• _Directions_: Go through the entries below. Copy out every line that contains "will".

START Data for review

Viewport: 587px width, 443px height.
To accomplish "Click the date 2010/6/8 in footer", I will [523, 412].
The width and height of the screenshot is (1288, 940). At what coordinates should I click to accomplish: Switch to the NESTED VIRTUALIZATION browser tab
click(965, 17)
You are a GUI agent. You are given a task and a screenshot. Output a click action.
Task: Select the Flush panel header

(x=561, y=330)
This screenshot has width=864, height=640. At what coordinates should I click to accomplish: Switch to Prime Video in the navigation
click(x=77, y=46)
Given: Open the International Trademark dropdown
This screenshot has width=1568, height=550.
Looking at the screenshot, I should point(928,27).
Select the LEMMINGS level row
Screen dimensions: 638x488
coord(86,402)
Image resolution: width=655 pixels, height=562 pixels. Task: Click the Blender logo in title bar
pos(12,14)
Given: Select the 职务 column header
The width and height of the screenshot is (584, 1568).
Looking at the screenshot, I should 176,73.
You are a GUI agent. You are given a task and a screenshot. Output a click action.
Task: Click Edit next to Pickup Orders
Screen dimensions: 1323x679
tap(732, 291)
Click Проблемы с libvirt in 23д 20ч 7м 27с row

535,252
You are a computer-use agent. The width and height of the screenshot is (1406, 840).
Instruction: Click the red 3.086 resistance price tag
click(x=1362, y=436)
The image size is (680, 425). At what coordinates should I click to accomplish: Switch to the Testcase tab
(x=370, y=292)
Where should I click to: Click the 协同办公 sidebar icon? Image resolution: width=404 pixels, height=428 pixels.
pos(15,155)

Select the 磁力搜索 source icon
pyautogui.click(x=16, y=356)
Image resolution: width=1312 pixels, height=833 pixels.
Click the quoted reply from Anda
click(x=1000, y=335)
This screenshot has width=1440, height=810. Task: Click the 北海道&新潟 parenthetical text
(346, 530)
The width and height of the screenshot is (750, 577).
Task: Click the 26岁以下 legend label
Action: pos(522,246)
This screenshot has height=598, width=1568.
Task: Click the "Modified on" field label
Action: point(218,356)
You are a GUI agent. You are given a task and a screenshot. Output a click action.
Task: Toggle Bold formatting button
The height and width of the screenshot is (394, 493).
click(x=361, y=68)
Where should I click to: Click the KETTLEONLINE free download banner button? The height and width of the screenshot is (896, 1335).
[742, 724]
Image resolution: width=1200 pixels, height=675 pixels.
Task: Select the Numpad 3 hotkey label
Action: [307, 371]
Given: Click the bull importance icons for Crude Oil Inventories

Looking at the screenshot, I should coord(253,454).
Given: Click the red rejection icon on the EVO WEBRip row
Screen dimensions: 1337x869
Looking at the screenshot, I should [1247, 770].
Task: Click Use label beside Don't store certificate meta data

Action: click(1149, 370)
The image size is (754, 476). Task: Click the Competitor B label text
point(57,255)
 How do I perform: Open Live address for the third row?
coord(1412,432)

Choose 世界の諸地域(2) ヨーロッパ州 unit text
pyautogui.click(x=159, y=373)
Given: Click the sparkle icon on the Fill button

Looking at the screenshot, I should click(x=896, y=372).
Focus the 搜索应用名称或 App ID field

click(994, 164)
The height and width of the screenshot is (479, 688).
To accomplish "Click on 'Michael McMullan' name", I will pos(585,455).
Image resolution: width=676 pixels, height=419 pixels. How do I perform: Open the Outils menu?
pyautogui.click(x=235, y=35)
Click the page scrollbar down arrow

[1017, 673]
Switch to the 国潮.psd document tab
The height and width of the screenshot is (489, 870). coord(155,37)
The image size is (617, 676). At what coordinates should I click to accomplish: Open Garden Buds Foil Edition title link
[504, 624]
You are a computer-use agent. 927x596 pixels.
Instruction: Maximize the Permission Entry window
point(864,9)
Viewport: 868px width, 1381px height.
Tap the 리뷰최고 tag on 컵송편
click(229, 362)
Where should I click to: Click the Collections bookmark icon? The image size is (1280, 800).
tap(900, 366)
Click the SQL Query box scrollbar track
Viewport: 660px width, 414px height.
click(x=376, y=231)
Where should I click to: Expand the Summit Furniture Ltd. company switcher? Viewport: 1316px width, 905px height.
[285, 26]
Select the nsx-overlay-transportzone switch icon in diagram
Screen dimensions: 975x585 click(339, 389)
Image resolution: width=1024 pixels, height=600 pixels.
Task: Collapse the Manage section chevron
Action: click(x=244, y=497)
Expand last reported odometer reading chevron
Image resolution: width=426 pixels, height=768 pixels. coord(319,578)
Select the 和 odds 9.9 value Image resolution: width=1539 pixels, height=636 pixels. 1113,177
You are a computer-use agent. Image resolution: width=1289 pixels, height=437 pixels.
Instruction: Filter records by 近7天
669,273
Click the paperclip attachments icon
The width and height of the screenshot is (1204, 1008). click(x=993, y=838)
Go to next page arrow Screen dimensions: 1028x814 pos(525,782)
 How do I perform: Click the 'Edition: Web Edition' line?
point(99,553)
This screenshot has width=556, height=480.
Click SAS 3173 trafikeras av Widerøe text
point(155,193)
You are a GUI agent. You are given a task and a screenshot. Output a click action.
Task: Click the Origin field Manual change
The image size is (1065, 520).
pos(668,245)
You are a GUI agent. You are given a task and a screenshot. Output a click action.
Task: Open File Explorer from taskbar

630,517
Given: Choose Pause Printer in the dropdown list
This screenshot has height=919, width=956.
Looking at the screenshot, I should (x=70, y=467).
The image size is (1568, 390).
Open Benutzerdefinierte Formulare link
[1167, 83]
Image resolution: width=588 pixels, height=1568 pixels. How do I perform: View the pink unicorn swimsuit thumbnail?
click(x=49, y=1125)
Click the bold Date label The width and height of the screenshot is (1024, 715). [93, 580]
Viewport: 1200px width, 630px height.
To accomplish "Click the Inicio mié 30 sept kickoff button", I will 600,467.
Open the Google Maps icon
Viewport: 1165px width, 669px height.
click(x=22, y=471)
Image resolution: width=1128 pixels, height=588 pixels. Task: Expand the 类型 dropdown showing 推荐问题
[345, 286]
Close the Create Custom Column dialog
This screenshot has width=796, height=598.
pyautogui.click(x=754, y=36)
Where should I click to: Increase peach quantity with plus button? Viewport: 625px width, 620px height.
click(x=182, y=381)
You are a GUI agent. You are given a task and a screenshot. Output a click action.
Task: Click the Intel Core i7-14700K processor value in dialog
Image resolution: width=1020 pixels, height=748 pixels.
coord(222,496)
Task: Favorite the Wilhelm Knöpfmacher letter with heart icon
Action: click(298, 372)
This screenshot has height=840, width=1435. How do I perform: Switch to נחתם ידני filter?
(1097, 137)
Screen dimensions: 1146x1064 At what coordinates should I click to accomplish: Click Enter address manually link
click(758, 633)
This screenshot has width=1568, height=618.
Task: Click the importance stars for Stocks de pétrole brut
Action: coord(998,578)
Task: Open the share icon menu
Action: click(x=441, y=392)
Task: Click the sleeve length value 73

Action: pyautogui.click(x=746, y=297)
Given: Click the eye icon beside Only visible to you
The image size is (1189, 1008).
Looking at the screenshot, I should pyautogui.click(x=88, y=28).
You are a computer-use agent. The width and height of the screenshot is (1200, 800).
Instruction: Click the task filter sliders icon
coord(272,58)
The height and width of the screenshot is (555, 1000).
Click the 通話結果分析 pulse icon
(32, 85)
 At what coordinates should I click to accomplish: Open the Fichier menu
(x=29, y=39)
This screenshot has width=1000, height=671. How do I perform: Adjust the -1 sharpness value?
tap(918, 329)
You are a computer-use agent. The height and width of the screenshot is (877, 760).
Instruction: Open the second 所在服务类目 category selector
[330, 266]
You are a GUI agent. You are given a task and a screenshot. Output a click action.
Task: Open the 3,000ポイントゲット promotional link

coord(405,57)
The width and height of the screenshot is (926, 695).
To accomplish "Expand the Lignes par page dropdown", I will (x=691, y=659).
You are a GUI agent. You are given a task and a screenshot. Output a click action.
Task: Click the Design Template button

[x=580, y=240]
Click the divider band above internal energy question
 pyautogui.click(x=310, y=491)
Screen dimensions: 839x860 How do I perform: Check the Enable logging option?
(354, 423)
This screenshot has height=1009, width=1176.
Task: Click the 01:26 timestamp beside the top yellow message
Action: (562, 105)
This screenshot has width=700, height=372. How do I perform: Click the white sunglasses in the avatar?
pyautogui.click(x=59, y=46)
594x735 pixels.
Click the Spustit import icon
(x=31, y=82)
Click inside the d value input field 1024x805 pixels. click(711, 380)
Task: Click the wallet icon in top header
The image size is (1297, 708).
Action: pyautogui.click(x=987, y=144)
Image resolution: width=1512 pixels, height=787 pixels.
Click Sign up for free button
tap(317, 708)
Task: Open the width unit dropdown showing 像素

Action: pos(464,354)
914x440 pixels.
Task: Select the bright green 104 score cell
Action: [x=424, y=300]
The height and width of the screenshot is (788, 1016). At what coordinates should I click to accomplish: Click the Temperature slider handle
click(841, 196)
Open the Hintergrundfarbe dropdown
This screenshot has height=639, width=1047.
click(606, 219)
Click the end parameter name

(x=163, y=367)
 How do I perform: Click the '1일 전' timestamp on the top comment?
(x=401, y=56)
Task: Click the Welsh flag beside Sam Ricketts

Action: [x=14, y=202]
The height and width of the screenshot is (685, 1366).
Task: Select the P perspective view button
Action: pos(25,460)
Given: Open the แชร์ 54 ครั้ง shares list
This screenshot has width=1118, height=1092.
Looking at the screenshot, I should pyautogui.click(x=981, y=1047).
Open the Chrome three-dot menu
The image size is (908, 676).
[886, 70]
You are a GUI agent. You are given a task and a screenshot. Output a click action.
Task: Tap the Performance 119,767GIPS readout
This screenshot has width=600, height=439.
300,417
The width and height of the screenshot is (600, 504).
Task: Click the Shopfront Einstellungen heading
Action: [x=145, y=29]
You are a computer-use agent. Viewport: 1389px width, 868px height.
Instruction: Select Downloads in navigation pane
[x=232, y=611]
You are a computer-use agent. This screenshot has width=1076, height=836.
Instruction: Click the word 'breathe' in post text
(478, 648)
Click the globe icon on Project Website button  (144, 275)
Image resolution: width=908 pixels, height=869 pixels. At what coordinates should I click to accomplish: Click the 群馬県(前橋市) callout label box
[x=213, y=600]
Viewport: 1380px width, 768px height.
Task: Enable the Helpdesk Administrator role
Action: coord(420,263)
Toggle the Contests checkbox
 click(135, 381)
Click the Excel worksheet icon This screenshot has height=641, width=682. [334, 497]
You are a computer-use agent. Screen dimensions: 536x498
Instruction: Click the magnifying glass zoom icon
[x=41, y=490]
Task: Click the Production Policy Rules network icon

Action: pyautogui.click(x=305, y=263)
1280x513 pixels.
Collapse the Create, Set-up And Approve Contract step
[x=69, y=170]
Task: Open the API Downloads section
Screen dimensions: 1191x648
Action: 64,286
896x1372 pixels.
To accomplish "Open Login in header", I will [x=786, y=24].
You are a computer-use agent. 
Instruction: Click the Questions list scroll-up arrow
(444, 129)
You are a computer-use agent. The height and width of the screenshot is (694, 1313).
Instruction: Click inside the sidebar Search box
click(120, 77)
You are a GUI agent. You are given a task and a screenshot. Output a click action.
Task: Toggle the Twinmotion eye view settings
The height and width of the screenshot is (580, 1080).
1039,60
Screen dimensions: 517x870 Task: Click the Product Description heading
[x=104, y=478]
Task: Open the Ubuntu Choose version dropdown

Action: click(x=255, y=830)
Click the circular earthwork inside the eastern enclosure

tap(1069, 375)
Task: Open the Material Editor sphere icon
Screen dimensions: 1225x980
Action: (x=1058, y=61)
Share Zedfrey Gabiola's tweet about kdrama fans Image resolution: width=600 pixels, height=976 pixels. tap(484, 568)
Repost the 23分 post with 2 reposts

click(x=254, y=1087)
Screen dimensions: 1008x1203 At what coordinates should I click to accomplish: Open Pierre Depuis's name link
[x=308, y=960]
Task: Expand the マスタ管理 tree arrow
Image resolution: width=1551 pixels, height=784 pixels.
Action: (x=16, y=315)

END Data for review

• _Completed task_:
To accomplish "Click the date 2010/6/8 in footer", I will [523, 412].
To accomplish "Click on 'Michael McMullan' name", I will pos(585,455).
To accomplish "Click the Inicio mié 30 sept kickoff button", I will 600,467.
To accomplish "Expand the Lignes par page dropdown", I will (x=691, y=659).
To accomplish "Open Login in header", I will [x=786, y=24].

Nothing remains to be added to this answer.